### [Task prompt]
Provide again, from the entries below, every line from the one containing "Click the zoom" through the one containing "Task: Reload the page with refresh icon", exactly as written, and no other line.

### [Entries supplied]
'''
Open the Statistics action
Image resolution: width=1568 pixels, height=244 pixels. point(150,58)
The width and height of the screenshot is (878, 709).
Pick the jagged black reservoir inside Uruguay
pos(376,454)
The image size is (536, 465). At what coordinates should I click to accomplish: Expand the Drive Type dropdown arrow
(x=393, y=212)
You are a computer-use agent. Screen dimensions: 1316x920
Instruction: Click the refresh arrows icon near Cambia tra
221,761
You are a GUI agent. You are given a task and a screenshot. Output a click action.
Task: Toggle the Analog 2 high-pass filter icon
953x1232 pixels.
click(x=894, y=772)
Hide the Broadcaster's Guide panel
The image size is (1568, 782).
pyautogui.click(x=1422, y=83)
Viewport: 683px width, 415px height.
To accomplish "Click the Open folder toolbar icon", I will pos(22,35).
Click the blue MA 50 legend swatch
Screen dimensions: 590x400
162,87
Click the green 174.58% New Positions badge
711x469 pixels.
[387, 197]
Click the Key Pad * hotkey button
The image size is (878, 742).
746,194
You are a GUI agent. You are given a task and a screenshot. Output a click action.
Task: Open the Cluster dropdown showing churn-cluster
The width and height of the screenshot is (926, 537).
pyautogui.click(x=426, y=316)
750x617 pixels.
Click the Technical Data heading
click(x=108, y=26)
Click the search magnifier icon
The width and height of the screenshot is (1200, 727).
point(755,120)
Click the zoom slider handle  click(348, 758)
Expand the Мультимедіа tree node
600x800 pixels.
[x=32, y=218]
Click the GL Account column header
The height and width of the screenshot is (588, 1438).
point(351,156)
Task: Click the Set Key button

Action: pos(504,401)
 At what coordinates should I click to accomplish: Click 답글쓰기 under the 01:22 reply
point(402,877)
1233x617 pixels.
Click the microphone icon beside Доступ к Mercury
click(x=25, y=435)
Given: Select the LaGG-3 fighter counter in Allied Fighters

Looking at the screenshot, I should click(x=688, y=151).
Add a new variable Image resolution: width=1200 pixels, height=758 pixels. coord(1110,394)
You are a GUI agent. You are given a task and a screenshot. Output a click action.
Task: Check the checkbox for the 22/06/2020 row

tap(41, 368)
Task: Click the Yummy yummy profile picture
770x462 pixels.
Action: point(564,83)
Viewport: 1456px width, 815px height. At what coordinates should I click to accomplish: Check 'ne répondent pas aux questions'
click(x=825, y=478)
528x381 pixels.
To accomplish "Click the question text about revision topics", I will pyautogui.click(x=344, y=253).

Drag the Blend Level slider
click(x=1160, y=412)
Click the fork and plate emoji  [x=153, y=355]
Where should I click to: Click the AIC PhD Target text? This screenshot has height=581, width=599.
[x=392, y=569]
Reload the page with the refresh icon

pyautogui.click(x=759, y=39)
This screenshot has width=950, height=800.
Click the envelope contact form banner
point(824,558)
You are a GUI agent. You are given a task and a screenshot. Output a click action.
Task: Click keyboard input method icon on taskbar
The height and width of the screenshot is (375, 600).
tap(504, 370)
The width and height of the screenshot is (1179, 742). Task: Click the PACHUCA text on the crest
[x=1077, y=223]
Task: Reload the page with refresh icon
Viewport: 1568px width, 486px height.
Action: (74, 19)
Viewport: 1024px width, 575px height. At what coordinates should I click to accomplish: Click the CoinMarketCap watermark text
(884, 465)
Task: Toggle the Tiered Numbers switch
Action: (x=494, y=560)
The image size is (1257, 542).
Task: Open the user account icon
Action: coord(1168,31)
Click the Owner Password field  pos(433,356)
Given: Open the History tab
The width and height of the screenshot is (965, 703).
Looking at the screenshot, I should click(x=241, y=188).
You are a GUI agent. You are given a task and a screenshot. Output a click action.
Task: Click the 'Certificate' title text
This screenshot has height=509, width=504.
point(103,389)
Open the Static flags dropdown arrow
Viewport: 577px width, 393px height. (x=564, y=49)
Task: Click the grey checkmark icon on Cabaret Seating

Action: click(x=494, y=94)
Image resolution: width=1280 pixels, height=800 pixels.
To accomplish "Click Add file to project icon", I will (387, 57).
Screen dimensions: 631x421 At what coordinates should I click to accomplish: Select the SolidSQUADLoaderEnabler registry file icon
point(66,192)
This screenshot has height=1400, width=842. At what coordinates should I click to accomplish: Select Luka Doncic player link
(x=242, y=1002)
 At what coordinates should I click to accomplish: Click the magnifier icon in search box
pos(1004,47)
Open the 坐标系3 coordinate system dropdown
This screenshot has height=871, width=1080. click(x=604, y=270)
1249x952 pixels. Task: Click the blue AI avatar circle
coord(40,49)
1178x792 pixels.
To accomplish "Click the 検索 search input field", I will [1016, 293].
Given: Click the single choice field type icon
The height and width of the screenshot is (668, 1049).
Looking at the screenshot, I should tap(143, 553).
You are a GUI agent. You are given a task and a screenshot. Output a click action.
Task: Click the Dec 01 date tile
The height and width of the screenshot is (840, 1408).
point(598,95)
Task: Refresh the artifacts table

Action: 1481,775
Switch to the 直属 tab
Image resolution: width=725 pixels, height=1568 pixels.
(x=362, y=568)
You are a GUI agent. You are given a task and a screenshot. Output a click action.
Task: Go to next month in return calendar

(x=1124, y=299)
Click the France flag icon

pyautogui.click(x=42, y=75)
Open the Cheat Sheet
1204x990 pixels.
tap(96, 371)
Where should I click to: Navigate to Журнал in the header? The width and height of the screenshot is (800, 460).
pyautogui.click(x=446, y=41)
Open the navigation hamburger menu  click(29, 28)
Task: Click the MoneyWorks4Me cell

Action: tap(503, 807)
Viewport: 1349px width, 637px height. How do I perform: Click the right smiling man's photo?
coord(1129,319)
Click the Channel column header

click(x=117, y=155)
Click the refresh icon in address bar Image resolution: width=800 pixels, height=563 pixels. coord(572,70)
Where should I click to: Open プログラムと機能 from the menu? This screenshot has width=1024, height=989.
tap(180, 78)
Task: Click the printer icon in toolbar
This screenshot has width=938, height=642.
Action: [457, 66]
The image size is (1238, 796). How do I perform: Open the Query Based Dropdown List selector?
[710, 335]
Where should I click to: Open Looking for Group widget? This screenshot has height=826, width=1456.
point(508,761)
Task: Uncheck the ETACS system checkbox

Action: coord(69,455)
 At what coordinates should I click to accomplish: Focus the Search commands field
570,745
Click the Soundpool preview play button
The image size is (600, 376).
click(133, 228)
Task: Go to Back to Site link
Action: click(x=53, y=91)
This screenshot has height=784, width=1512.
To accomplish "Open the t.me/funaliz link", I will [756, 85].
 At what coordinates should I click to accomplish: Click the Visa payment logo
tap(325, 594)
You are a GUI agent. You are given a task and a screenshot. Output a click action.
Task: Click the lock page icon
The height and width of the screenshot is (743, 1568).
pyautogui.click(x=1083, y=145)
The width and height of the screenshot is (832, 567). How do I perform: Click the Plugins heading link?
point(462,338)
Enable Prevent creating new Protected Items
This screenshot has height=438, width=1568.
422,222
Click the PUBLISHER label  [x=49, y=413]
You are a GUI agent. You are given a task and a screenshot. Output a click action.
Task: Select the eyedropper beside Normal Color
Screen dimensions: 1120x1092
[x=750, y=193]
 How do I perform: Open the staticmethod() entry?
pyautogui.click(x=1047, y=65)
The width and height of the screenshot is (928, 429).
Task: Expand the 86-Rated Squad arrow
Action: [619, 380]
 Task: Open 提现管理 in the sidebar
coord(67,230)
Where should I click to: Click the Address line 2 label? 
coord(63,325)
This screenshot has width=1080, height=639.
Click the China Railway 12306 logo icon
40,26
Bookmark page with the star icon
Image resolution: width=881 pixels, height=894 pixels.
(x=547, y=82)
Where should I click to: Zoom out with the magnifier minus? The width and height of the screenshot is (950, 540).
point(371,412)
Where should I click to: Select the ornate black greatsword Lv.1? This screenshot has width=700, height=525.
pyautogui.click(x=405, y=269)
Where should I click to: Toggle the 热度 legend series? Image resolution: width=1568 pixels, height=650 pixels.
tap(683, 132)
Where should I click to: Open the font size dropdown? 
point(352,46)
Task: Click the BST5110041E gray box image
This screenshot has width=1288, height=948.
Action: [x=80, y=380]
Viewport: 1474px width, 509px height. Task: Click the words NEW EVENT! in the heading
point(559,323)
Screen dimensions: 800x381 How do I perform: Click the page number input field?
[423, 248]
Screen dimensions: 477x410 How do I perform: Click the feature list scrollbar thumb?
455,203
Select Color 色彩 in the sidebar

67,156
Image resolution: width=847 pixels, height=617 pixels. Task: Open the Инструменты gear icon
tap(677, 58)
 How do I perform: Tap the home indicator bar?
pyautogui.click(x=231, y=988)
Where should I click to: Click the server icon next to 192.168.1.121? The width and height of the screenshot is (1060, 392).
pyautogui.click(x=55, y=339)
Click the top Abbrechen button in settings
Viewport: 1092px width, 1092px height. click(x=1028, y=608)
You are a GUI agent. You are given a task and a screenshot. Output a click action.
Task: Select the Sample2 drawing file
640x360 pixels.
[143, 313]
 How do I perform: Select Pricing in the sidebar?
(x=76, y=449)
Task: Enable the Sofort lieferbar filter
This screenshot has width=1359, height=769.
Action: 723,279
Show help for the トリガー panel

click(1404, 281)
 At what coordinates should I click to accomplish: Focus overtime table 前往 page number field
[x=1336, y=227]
'''
### [Answer box]
Click the zoom slider handle  click(348, 758)
Expand the Мультимедіа tree node
600x800 pixels.
[x=32, y=218]
Click the GL Account column header
The height and width of the screenshot is (588, 1438).
point(351,156)
Task: Click the Set Key button

Action: pos(504,401)
 At what coordinates should I click to accomplish: Click 답글쓰기 under the 01:22 reply
point(402,877)
1233x617 pixels.
Click the microphone icon beside Доступ к Mercury
click(x=25, y=435)
Given: Select the LaGG-3 fighter counter in Allied Fighters

Looking at the screenshot, I should click(x=688, y=151).
Add a new variable Image resolution: width=1200 pixels, height=758 pixels. coord(1110,394)
You are a GUI agent. You are given a task and a screenshot. Output a click action.
Task: Check the checkbox for the 22/06/2020 row

tap(41, 368)
Task: Click the Yummy yummy profile picture
770x462 pixels.
Action: point(564,83)
Viewport: 1456px width, 815px height. At what coordinates should I click to accomplish: Check 'ne répondent pas aux questions'
click(x=825, y=478)
528x381 pixels.
To accomplish "Click the question text about revision topics", I will pyautogui.click(x=344, y=253).

Drag the Blend Level slider
click(x=1160, y=412)
Click the fork and plate emoji  [x=153, y=355]
Where should I click to: Click the AIC PhD Target text? This screenshot has height=581, width=599.
[x=392, y=569]
Reload the page with the refresh icon

pyautogui.click(x=759, y=39)
This screenshot has width=950, height=800.
Click the envelope contact form banner
point(824,558)
You are a GUI agent. You are given a task and a screenshot. Output a click action.
Task: Click keyboard input method icon on taskbar
The height and width of the screenshot is (375, 600).
tap(504, 370)
The width and height of the screenshot is (1179, 742). Task: Click the PACHUCA text on the crest
[x=1077, y=223]
Task: Reload the page with refresh icon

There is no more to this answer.